Yorkshire Ballad for Band, 2nd Edition
SMC S987FS/ HL 364891
Yorkshire Ballad began in the summer of 1983 with a telephone conversation between James Barnes and Tom Rhoads, who was at that time the band department manager at Southern Music Company. Rhoads suggested to Barnes that he should compose a short, easy work for young bands somewhat in the style of Percy Grainger. Barnes had recently returned from a vacation to England, where he had spent a considerable amount of time driving through the stunningly beautiful Yorkshire Dales of Northern England. He composed the work in two days.
Yorkshire Ballad has become the most widely performed of all James Barnes' works, selling thousands of copies all over the world.

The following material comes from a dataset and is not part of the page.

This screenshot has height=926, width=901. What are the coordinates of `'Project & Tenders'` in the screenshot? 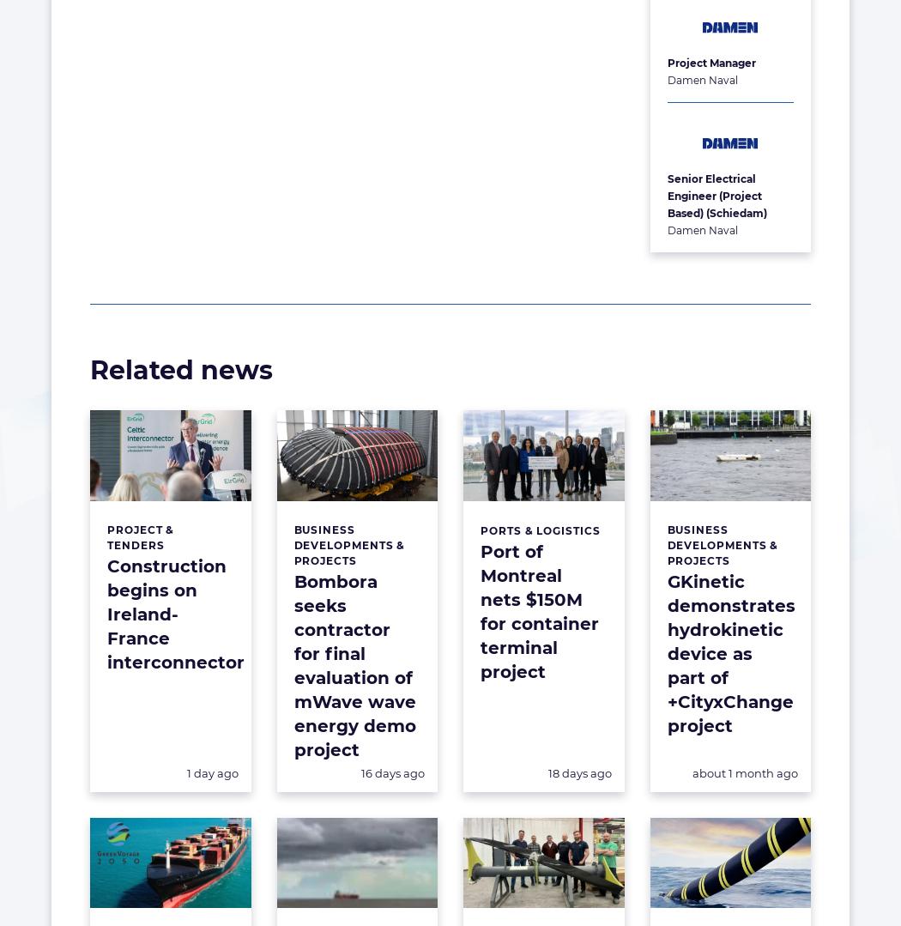 It's located at (141, 535).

In the last 15 years, he has rescored or approved arrangements of nine other settings of the work for various ensembles: from symphony orchestra to flute ensemble, along with three different versions for solo tuba (for Patrick Sheridan.) Although the piece sounds like a folksong, all musical material in the work is original.
Having conducted this work so many times over the years, Barnes decided to complete a revised version to clarify and change a few things in the piece. This revised version simplifies some scoring problems in the original version, most notably the voicing on the final E flat chord. The two eighth-note pick-ups have been changed to two half notes to ensure a better start for the horns, saxophones and clarinets.